Mechanisms – Assess design’s value for enhancing innovation outcomes
Impact – Evaluate the overall impact of design in practice
Based on her presentation on the Mural, the below-animated figure summarise the different elements of each factor:
Both suggested frameworks tend to evaluate the value of the design based on its special nature. However, the latter framework is more details about the elements included in each factor which may vary from one company to another. I believe this framework doesn’t consider the flexibility of the design process and how it may be altered based on the organizational environment and projects.
The design process has proven successful in many companies, including Fortune 500 firms such as IBM, Microsoft, Apple, and others. However, companies vary based on their capabilities and environment. Accordingly, the design’s impact may vary as well. Therefore, it is more vital now than before to build a framework that helps companies to measure the impact of the design process on project outcomes in order to understand the real-life benefits that can be gained through the application of design. Until now, there has been a lack of initiatives that aim to build a measurement framework. The above two researches introduced two frameworks that can use to measure the ROI of design thinking and can be used as a guide for companies to build their own framework based on the nature of their projects.
1 Rapp, K., & Stroup, C. (2016). How can organizations adopt and measure design thinking processes?

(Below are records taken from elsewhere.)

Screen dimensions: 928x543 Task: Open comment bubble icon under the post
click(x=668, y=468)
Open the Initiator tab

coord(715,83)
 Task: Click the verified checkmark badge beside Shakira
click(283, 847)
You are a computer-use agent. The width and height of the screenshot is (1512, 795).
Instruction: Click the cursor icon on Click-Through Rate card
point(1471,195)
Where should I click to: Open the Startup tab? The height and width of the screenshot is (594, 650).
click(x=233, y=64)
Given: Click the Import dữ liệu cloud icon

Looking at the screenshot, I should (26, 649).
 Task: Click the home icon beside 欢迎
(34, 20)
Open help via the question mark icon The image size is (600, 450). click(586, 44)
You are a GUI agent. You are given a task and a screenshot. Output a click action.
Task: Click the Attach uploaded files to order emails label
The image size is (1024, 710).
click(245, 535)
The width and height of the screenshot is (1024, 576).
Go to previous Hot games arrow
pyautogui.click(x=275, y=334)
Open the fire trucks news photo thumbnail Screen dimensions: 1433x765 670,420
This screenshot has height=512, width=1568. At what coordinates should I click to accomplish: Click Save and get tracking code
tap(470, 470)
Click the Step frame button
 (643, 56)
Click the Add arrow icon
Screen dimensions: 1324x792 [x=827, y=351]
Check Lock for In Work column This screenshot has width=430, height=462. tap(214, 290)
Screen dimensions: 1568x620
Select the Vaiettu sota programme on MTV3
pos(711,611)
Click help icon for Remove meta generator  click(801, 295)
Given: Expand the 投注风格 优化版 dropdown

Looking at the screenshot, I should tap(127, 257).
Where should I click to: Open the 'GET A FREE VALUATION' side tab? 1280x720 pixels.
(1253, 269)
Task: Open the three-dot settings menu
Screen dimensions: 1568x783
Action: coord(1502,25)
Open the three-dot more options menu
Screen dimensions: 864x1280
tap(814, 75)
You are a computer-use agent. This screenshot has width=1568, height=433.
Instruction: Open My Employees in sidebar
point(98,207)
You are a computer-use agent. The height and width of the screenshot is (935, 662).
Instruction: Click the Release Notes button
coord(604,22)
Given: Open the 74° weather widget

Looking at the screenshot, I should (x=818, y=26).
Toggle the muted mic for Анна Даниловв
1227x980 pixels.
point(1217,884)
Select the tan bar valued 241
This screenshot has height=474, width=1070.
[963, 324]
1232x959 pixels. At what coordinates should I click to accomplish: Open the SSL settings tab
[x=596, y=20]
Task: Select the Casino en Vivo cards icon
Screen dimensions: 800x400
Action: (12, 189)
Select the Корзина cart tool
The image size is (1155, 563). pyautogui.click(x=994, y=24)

Retrieved [8 April 2018] from Cornell University, ILR School site: http://digitalcommons.ilr.cornell.edu/student/138
2 Schmiedgen, J. et al (2016). Measuring the Impact of Design Thinking In H. Plattner et al. (Ed.), Design Thinking Research: Making Design Thinking Foundational (pp. 157-170). Switzerland: Springer International Publishing.
3 Liedtka, J. (2017). Evaluating the Impact of Design Thinking in Action. Academy of Management Proceedings. (1) 2017.